7. Paraphrase du traité De l'interprétation : « Certaines puissances sont homonymes, car le possible n'est pas dit de manière simple » (13, 23a7-8). Le propos aristotélicien est de distinguer deux acceptions du possible, ce qui n'est pas ici l'intention de Plotin, qui non seulement parle de l'être en puissance, mais n'a pas en vue la polysémie des termes. « Non simple » désigne ici le fait que l'être en puissance est toujours en puissance de quelque chose, et non pas en puissance tout simplement.

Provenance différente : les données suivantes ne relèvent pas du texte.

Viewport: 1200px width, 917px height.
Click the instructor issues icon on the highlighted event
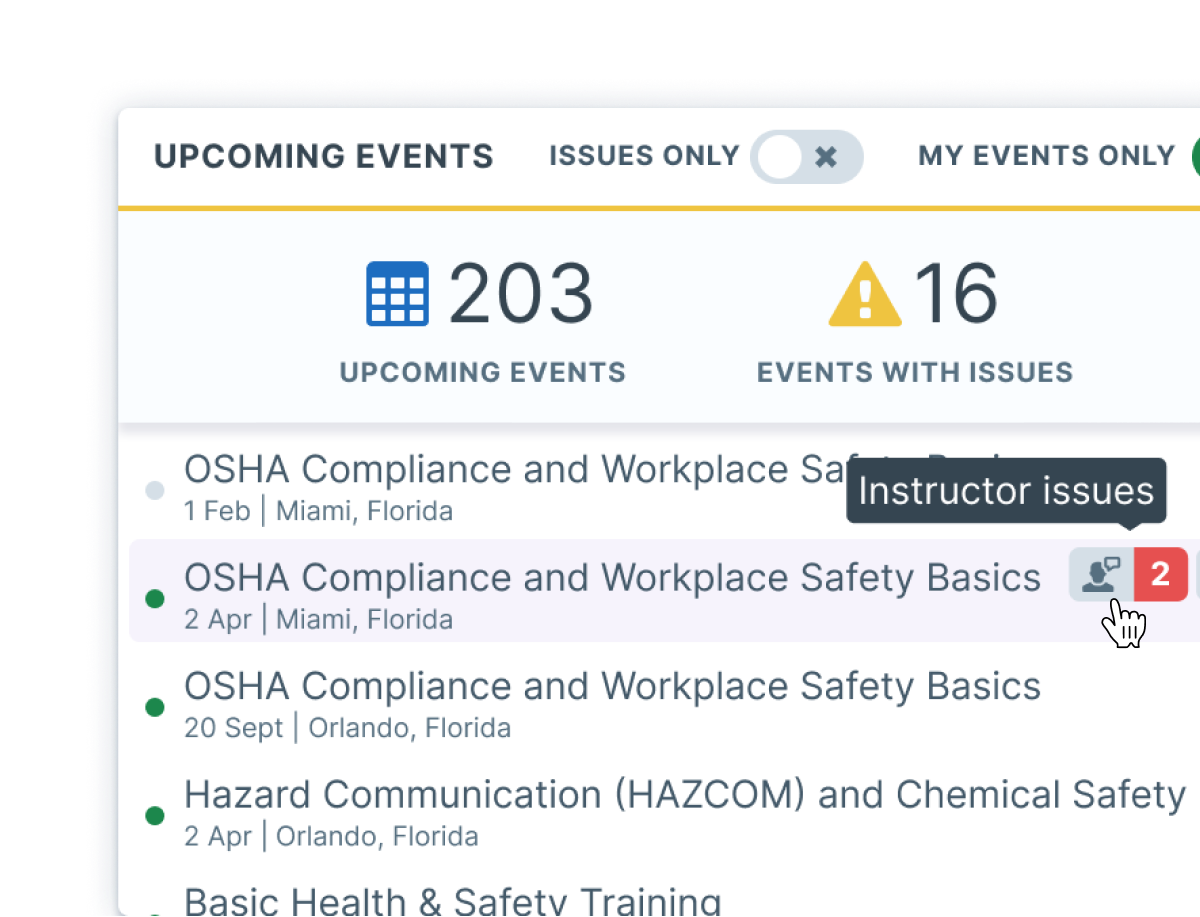(1100, 574)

8. Le cas de l'airain qui devient une statue est courant chez Aristote : Physique I, 7, 190a25-26 ; VII, 3, 245b9-13 ; Métaphysique ∆ 4, 1015a9-10 ; ∆ 23, 1023a12 ; a29 ; Θ 7, 1049a17-18.

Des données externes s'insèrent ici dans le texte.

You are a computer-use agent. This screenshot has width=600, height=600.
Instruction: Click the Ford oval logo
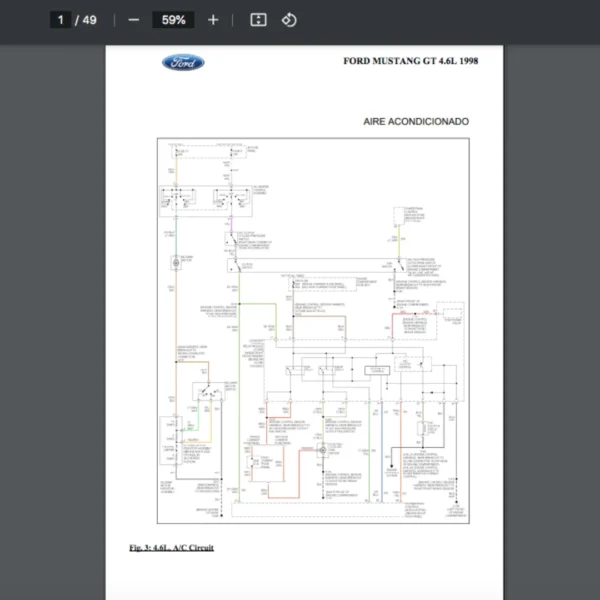[x=183, y=63]
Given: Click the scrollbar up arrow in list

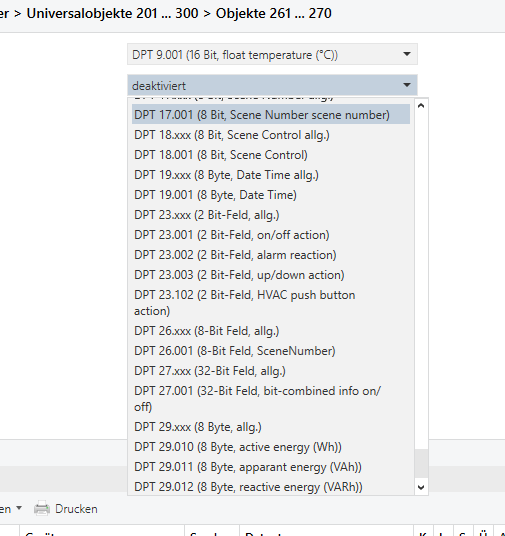Looking at the screenshot, I should [421, 106].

9. Cette définition s'accorde avec la seconde acception de l'être en puissance chez Aristote, celle qui relie la puissance et le substrat. Pour le Stagirite, en effet, l'être en puissance est toujours en puissance de quelque chose et devient, lorsqu'il est en acte, cette autre chose. Il faut qu'il y ait un passage d'un être X à un être Y. Dans des exemples comme « le coffret est de bois » et « le bois est de terre », le bois est le coffret en puissance, de même que la terre est du bois en puissance. Voir sur le sujet l'ensemble de Métaphysique Θ 7.

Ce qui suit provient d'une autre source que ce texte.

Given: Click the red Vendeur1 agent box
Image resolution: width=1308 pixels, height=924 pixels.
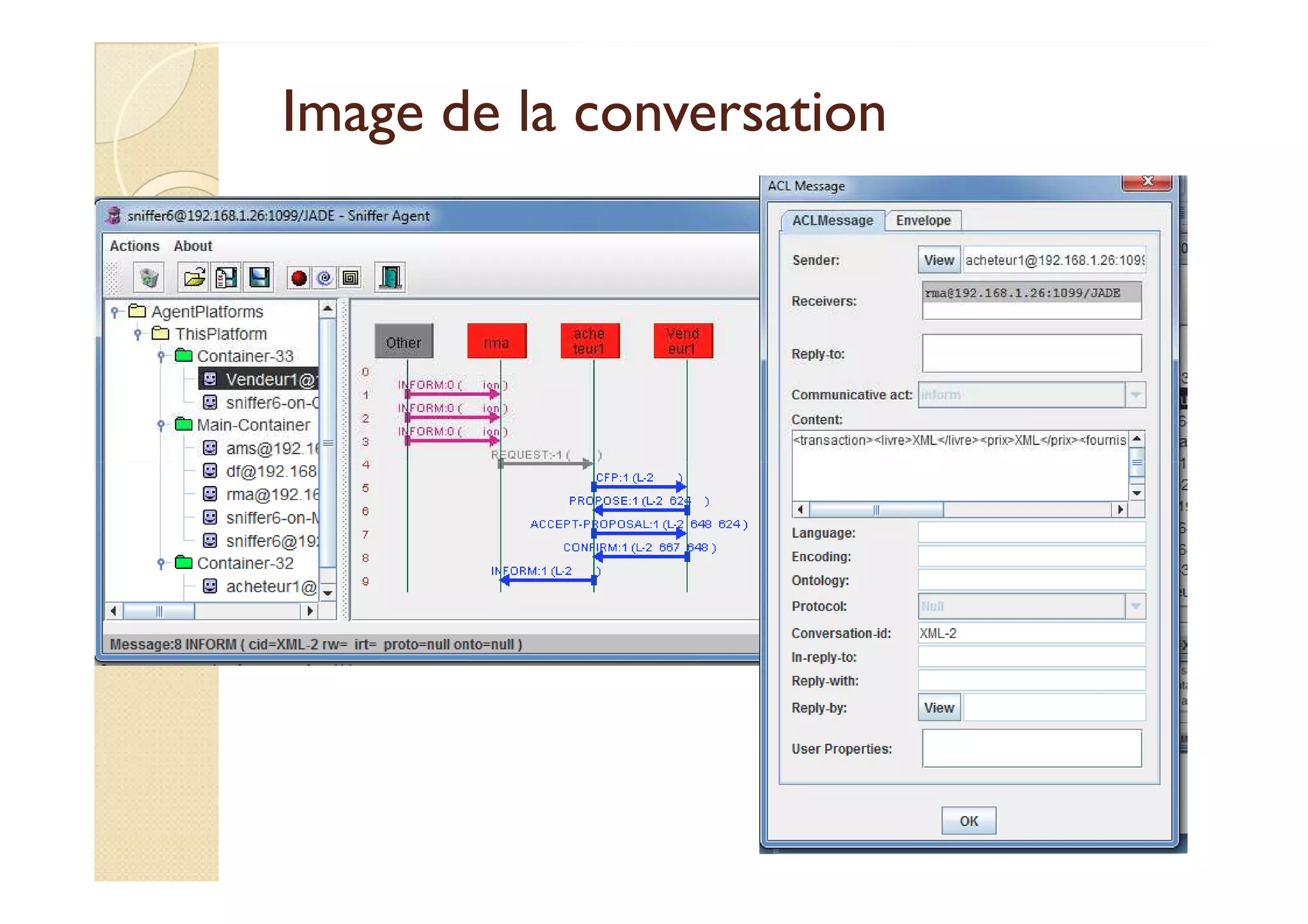Looking at the screenshot, I should click(x=683, y=341).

10. Plotin remarque avec justesse que l'airain est déjà quelque chose en lui-même et que son être ne consiste pas seulement dans la statue à venir. Il se demande alors comment un être qui est actuellement une chose X pourra devenir Y. Notons que les lignes 11 à 17, c'est-à-dire le passage qui va de « […] l'être en puissance ne doit pas être dit de manière simple » jusqu'à la présente note, est cité par Simplicius, Commentaire sur la Physique III 1, p. 399, 2-6.
11. Tout composé sensible est en quelque sorte double : il est en acte d'un côté, et en puissance de l'autre. Ainsi, le bloc d'airain en acte est une statue d'airain en puissance. Voir le début du chap. 4 à ce sujet. Le traité 13 (III, 9) soutient également qu'« il est possible que la même chose, qui est en acte, soit en puissance par rapport à une autre » (chap. 8, 5-6).
12. Il existe deux façons pour le composé sensible de passer de l'être en puissance à l'être en acte : soit en subsistant, soit en périssant. Lorsqu'un bloc d'airain devient une statue d'airain, l'être en puissance de l'airain s'est actualisé en une statue tout en préservant l'existence de l'airain. Mais l'eau qui se transforme en airain ou l'air qui se transforme en feu disparaissent, lorsqu'ils deviennent respectivement de l'airain et du feu. Cette distinction reviendra plus loin dans le traité (chap. 2, 4 ; 14-15). Nous avons mis entre guillemets l'expression « l'airain est une statue en puissance », car il s'agit d'une citation de Physique III 1, 201a30 et de Métaphysique K 9, 1065b24. Les lignes 17 à 21 sont citées par Simplicius, Commentaire sur la Physique III 1, p. 398, 33-399, 1. Plotin s'inspire encore une fois d'Aristote, qui affirme qu'un composé sensible se présente comme l'union de la puissance et de l'acte (Métaphysique H 2, 1043a18-19). Il ajoute, dans la Physique, que les mêmes êtres peuvent être en puissance et en acte, mais non pas sous le même rapport : le chaud en puissance est froid en acte (III 1, 201a19-22). C'est pourquoi, « dans certains cas, la même chose est tantôt en acte, tantôt en puissance […] » (Métaphysique Λ 5, 1071a6-7) ; « il est possible de parler des mêmes choses selon la puissance et selon l'acte » (Physique I 9, 191b28-29). De plus, Aristote envisage lui aussi deux possibilités quant au sort que peut subir un sujet lors d'un changement : soit il demeure, soit il périt (De la génération et de la corruption I 4, 319b9-17). Ces considérations n'ont cependant chez Aristote aucun lien direct avec sa doctrine de la puissance et de l'acte.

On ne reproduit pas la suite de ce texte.